Shocked and saddened by the closure, a few local business owners and music promoters decided to revive Hugh's Room and turn it into a community-centric music hub. An online fundraising campaign raised nearly $150,000, giving the group confidence that it could make a breakthrough and revive music events.
By April last year, the venue was renovated and a lineup was already in place for initial concerts.
Iler said the new group brought back about 90 per cent of the former staff, plus a new music programmer and a new chef working the kitchen for the restaurant.
For Hugh's Room Live to function on a sustainable basis, it needs to host at least 20 concerts per month with an average of 120 people per night, said Iler.

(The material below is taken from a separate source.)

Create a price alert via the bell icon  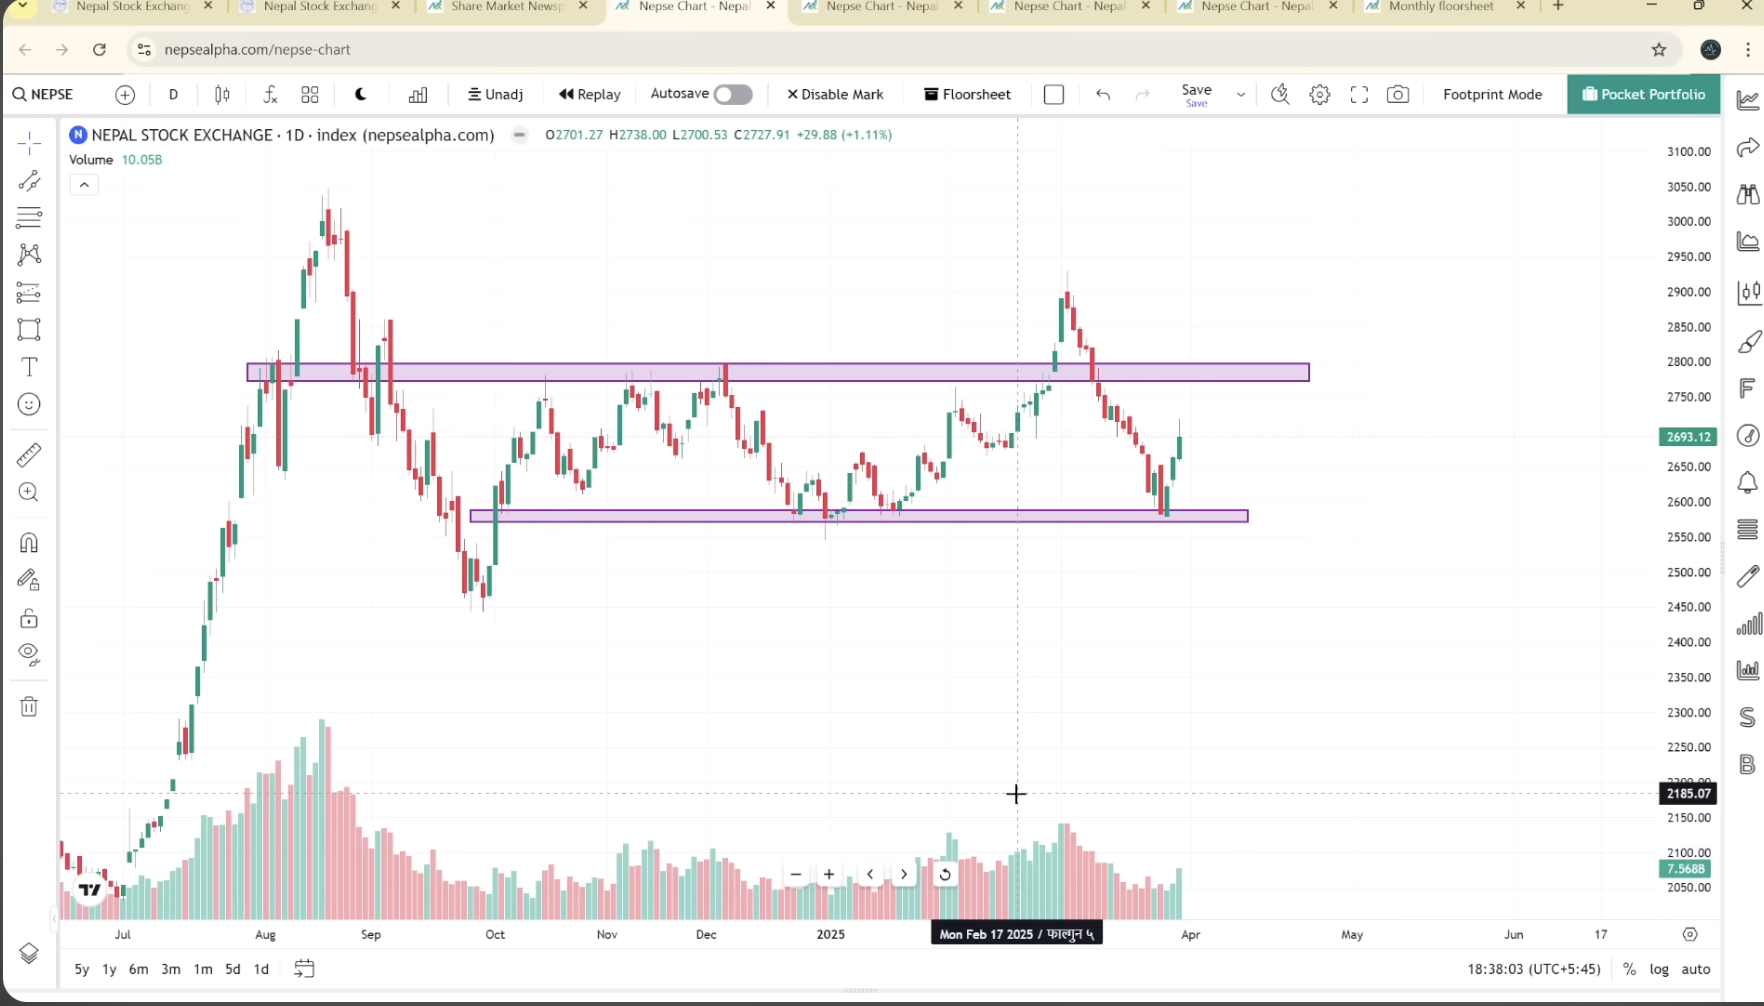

"We're not there quite yet, but if we can do that, we'll be successful," he said, noting the challenge is to attract local and national talent who are able to draw enough of a crowd.
A sign of hope came last November when, for the first time, the group's inventory showed they had more income than expenses.
If the success continues, it will allow the group to generate enough money to be self-sustaining and eventually buy the property altogether. But for Iler and the rest of the group, the main goal is to preserve the venue's legacy of community building through various genres of music.
"Hugh's Room is just the living room, the listening room," he said. "If people come to the concert, they can expect it to be quiet, people paying attention to the music and engaging with the performers."